▶ **Aim of the exercise**: Copy out the lines of the material from the one containing "Identify the location of 繁体中文." through the one containing "カテゴリ一覧 is located at coordinates (518, 450).", both included, with nothing changed.
** BEGIN Data shown **
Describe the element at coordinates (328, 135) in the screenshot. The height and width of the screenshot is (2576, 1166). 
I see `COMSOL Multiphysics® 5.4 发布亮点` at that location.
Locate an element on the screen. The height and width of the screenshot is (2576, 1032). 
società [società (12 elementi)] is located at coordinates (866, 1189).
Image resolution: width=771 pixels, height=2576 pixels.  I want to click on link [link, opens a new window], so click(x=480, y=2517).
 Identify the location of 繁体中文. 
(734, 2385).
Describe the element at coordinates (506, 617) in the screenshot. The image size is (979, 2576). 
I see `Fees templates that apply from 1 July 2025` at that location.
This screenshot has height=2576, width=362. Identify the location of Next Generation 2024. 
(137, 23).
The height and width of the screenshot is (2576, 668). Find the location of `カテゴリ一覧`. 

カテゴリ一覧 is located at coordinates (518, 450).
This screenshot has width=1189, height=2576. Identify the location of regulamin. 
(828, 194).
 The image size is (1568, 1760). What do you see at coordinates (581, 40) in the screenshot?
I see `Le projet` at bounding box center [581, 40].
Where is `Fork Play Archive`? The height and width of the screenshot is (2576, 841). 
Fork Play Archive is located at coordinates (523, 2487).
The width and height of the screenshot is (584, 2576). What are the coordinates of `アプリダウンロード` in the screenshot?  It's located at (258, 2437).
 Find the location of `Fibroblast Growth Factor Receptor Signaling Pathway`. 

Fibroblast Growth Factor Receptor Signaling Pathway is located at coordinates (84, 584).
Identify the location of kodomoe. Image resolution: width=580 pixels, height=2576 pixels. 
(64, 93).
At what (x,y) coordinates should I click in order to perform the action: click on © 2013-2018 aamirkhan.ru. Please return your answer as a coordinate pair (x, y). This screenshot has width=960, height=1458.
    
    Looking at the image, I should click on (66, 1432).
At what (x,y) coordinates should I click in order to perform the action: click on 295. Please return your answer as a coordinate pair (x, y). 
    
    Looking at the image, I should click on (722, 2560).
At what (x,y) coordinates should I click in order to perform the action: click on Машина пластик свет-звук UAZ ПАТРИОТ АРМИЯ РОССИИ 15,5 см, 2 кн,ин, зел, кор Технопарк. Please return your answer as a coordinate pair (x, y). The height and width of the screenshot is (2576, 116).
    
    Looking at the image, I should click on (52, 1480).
** END Data shown **
▶ **Result**:
 Identify the location of 繁体中文. 
(734, 2385).
Describe the element at coordinates (506, 617) in the screenshot. The image size is (979, 2576). 
I see `Fees templates that apply from 1 July 2025` at that location.
This screenshot has height=2576, width=362. Identify the location of Next Generation 2024. 
(137, 23).
The height and width of the screenshot is (2576, 668). Find the location of `カテゴリ一覧`. 

カテゴリ一覧 is located at coordinates (518, 450).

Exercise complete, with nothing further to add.